Entre ciencia y poesía, más de un siglo después de la existencia y hallazgo de aquella curiosa mujer, su legado resulta inquietante. Veamos. Muchos de nosotros nos exponemos con frecuencia, y con mayor o menor carga optimista abrazamos, a las previsiones y reflexiones de los gurús tecnológicos, analistas económicos y sociólogos. Algunos, como Andrés Ortega (autor de La imparable marcha de los robots), califican sin titubeos la cuarta revolución industrial que estamos viviendo hoy en la escena global con la llegada de los robots a nuestras vidas, o robolución, de ‘indispensable’ e ‘irreversible’. Podríamos incluso añadir al listado de calificativos del fenómeno como veloz, imparable y... fascinante, para los más curiosos.

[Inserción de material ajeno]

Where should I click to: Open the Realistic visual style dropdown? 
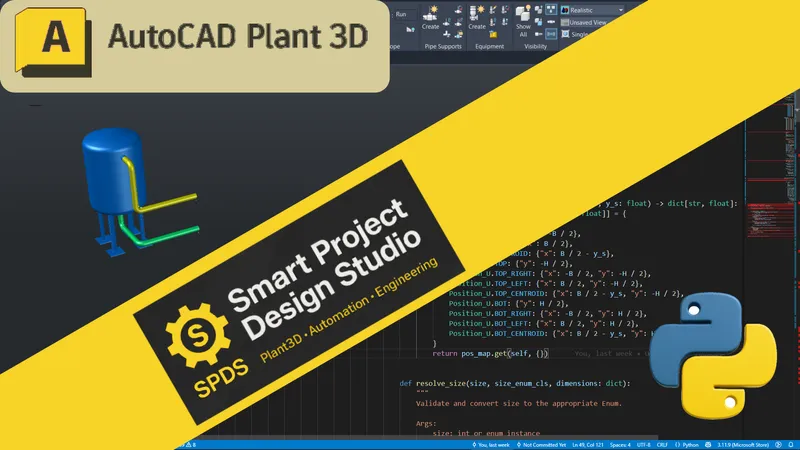coord(592,10)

‘Indispensable’ quizás sea un juicio de valor con demasiada carga subjetiva, pero que es un fenómeno ‘irreversible’, es un hecho. La tecnología en materia de robótica desde Ford con la automatización del proceso productivo, no ha dejado de evolucionar. Hoy vemos en quirófanos a robots y humanos operando a ritmo acompasado, coches que son robots en sí mismos y conducen solos, e incluso a robots (conocidos como chatbots) a los que se les ha programado con inteligencia artificial para solucionarnos a los humanos necesidades de lo más cotidiano y básico, como puede ser pedir una cita con nuestro médico, plantar una queja por un servicio mal prestado, o ligar y mantener una relación amorosa como Joaquin Phoenix en la película de Spike Jonze de 2013, titulada Her.

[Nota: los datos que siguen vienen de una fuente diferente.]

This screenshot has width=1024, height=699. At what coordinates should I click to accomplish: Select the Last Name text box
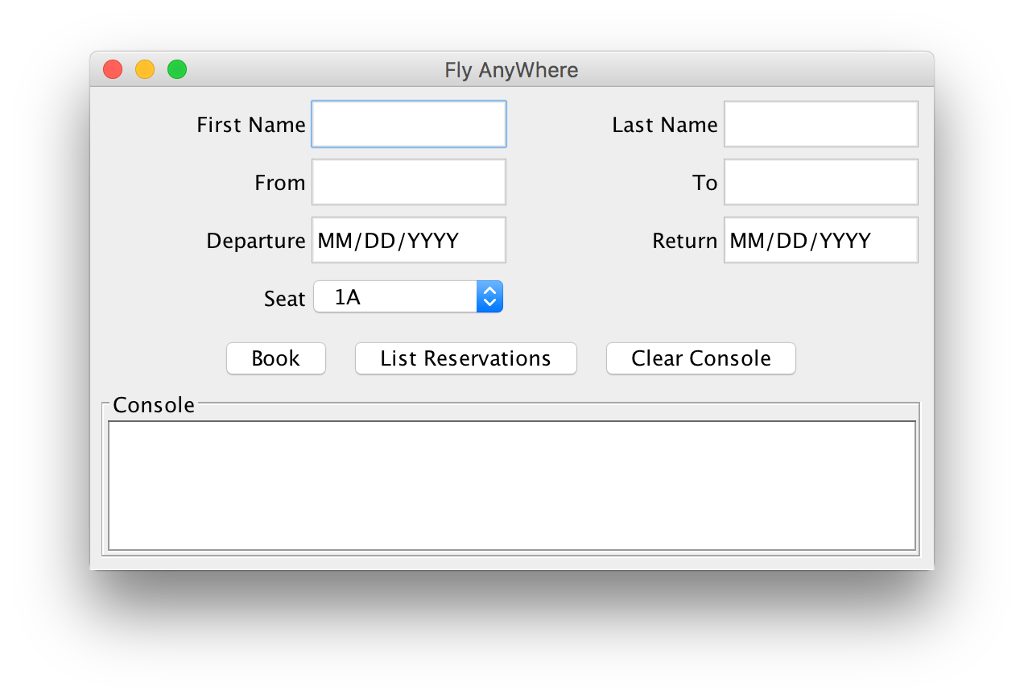coord(820,123)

Y esto es solo el principio de una nueva era mundial. Esta llamada inteligencia artificial (IA) no es sino inteligencia humana codificada con lenguaje de programación (por continuar con los anglicismos, ‘hackeada’) gracias al legado, entre otros, de Ada Lovelace. Legado cuyo valor, grandes potencias económicas como Estados Unidos y China se han propuesto multiplicar, llevando sectores económicos del ámbito civil y militar a las cimas más altas del mundo con desarrollos tecnológicos cada vez más sofisticados que hacen a las máquinas pensar e interactuar con humanos, de forma inteligente.
El trabajo colaborativo en esta dirección se está produciendo ya incluso en sociedades más tradicionales como la del gigante asiático, China, cuyo gobierno está apoyando las iniciativas del mayor motor de búsqueda online del país, Baidú, para así hacer crecer el mercado de la inteligencia artificial hasta los 15.000 millones de dólares en tres años. Iniciativas, todas ellas, impulsadas por visiones futuristas como la interacción inteligente entre humanos y máquinas; máquinas que analizan Big Data y realizan predicciones cual Oráculo de Delfos; tecnologías de conducción y pilotaje automático; o tecnología robótica para uso militar y civil.
Podríamos decir que todo comenzó con la máquina analítica de Babagge y el primer algoritmo codificado de Lovelace. Una unión muy poéticamente científica que da nacimiento a un nuevo orden mundial donde colaboraremos humanos y robots con el lenguaje universal de la programación. Señoras y Señores, que no cunda el pánico, sólo preparémonos para darle la bienvenida.